How the Government of India is satisfying the norm stating that Criminalizing procedural lapses and minor non-compliances increases burden on businesses and it is essential that one should re-look at provisions which are merely procedural in nature and do not impact national security or public interest at large. By and large it can be seen that the Government of India thus decriminalizing the offences is giving a clear cut go bye and a hand shake policy to those who commit offences thus to continue more with it and putting the government to loss. It is quiet unfair on the part of government to decriminalize the offences and not to penalize those who are habitual offenders.Covid cannot be a reason to decriminalize the offences which are specifically there in a codified statute and the penal provision itself is the soul of the statute without which the statute itself becomes redundant; in absence of any punishment for non-compliance by the offenders.

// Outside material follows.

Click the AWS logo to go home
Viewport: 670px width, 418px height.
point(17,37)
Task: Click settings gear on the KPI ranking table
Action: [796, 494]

On one hand, the Government of India is saying by virtue of the notification that the Courts are overburdened and on other hand by bringing the notification and taking a policy decision which would be in the form of amendment, wish the government agencies to have hands tied and be hopeless with nothing in hand in the form of sword of penalizing the offenders and wish them to go for civil action, thus clearly embarking the offenders to be scot-free. The notification is absolutely silent on the front as to what policy decision the government is interested in taking in alternate nor it has specified it’s intentions to that effect. Bringing such notifications is not just unhealthy but as well drastic to the economy but as well giving rise to multiple offences under special statues and thus the notification is bad in law and needs to be brought into implementation. The government cannot act and exercise its powers in a haphazard way.